Rhondes flexibilis

Scientific classification
- Domain: Eukaryota
- Kingdom: Animalia
- Phylum: Arthropoda
- Subphylum: Chelicerata
- Class: Arachnida
- Order: Araneae
- Infraorder: Araneomorphae
- Family: Salticidae
- Subfamily: Salticinae
- Genus: Rhondes
- Species: R. flexibilis
- Binomial name: Rhondes flexibilis Patoleta, 2016

= Rhondes flexibilis =

- Authority: Patoleta, 2016

Species of spider

Rhondes flexibilis is an endemic species of jumping spider in the genus Rhondes that lives in New Caledonia. First described in 2016 by Barbara Patoleta, the species is common across the island, living in rainforests. It is small and slender, with a wide brown hairy cephalothorax and thinner abdomen that has a pattern of light and dark patches. The male, which is slightly larger, has a variably-shaped sclerite on the palpal bulb, after which the species is named. The female has a slightly less distinctive abdominal pattern and an epigyne with a relatively long and narrow pocket.

==Taxonomy==
Rhondes flexibilis was first identified in 2016 by Barbara Patoleta. The species was named after shape of the sclerite on the palpal bulb, which is quite variable. The genus Rhondes was raised in 1901 by Eugène Simon for endemic species of jumping spiders in New Caledonia. It has been placed in the tribe Viciriini in the clade Astioida. Genetic analysis confirms that it is related to other species found only on the island, including Trite ignipilosa, and not as closely related to the genus Heliophanus, and other members of the Chrysillini tribe, as was originally suggested. The fact that the species on the island are both closely related to each other and genetically distinct from those found off the island is used as evidence of the evolution taking place after the breakup of Gondwana.

==Description==
The spider is one of five members of the genus described by Patoleta in 2016. Small and slender, it has a shape that is typical of the genus, with a wide cephalothorax, thinner abdomen, very large chelicerae and very long endites. The cephalothorax is dark brown, with a covering of white scales, which measures 4.8 mm long and 3 mm wide in the male and 3.2 mm long and 2.7 mm wide in the female. The abdomen is grey-brown with sparse brown hairs. The male's abdomen measures 5.3 mm long and 2.7 mm wide and has light and dark patches. The female has an abdomen 0,3 mm shorter with less contrast between the patches. The chelicerae, endites and clypeus are all light brown, as are the pedipalps in the male. The embolus is long and thin, although shorter than the related Rhondes atypicus. The female has an epigyne with a narrow and relatively long pocket.

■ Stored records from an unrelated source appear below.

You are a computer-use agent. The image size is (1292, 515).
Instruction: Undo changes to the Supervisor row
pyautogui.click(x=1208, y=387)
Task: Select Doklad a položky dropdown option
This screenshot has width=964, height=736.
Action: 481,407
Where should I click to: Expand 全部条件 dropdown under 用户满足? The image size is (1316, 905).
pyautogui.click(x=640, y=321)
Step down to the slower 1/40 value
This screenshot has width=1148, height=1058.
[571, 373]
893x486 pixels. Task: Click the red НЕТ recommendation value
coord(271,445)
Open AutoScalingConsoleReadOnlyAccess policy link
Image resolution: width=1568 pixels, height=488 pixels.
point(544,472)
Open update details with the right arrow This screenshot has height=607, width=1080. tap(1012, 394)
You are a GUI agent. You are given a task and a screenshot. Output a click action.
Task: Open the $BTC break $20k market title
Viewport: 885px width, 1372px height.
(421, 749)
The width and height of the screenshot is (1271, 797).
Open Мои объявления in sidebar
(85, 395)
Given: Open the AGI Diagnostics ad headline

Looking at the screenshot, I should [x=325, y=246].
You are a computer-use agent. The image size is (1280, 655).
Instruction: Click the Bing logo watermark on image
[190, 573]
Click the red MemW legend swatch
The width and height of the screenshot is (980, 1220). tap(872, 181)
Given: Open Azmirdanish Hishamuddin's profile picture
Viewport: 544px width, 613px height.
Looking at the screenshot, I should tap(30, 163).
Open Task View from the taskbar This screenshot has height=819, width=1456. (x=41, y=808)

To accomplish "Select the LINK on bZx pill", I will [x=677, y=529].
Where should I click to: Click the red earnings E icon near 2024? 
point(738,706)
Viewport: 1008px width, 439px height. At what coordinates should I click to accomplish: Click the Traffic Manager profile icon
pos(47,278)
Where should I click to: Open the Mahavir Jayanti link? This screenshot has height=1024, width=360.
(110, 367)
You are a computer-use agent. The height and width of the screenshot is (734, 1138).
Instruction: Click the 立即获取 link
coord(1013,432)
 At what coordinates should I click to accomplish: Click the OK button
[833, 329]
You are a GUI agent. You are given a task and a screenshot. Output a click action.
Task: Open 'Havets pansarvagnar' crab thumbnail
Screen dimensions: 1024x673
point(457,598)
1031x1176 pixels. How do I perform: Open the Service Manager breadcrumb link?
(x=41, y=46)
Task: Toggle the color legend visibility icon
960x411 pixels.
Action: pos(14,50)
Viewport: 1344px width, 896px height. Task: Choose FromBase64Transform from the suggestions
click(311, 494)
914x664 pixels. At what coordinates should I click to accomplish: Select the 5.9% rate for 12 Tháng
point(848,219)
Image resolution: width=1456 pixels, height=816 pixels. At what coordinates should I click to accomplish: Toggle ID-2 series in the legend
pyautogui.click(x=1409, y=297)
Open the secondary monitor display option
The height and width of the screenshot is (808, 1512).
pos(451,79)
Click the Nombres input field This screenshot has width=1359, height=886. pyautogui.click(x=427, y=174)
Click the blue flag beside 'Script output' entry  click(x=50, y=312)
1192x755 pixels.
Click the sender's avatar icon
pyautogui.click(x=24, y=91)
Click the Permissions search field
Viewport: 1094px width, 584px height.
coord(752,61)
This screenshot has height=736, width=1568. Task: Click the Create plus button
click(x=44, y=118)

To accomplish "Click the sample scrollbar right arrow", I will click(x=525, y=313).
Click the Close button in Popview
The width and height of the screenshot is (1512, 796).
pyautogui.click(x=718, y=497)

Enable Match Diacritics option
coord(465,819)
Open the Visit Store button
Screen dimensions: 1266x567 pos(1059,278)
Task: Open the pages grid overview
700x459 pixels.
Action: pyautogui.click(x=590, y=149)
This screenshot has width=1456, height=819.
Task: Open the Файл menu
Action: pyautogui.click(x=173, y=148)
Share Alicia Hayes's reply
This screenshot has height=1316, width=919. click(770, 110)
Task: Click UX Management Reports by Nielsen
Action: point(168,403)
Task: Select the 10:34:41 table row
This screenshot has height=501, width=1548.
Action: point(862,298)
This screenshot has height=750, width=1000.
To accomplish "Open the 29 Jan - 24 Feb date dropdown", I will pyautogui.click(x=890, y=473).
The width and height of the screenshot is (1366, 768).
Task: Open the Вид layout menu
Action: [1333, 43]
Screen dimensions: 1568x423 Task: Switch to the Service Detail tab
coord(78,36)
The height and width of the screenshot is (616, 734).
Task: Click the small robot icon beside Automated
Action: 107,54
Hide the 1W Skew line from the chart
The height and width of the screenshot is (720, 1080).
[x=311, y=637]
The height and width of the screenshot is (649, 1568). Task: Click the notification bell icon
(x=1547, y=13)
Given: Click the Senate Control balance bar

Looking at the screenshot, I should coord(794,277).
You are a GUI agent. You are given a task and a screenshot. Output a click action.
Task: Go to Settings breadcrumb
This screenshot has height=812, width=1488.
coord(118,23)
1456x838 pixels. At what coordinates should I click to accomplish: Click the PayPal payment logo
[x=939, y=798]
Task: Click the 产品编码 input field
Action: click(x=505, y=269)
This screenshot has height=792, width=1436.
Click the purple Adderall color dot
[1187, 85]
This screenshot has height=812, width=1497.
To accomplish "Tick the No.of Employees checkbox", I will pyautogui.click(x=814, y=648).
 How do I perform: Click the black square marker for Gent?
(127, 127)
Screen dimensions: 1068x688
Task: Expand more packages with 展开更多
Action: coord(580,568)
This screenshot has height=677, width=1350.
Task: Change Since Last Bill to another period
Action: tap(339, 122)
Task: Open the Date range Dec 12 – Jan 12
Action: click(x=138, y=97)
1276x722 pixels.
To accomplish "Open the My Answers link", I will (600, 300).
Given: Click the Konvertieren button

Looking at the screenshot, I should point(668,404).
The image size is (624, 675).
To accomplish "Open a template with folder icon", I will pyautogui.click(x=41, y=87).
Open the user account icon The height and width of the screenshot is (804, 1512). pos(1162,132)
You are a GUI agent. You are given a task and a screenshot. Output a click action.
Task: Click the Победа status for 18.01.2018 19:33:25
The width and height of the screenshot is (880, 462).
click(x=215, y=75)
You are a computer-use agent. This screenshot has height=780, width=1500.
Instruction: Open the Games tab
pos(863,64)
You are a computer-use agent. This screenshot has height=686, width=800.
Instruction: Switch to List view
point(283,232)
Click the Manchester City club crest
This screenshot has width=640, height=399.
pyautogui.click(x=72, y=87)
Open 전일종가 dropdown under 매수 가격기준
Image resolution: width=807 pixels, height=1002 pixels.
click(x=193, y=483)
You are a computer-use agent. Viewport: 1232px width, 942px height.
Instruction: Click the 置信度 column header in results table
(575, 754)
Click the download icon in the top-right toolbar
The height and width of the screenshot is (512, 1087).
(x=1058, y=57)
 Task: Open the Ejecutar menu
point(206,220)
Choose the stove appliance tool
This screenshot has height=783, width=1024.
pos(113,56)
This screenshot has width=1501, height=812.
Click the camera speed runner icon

==Distribution and habitat==
Rhondes flexibilis was first identified from specimens, which included the male holotype and female allotype, that were found around Mont Panié on Grande Terre, New Caledonia. They had been collected in 1911 by Jean Roux and Fritz Sarasin. It has also been seen in many other rainforest areas around the island, and is predicted to have a distribution across the archipelago. Despite the existence of similar environments on other islands across the Pacific Ocean, there is no evidence of the species in any other locale, and so it is endemic to New Caledonia.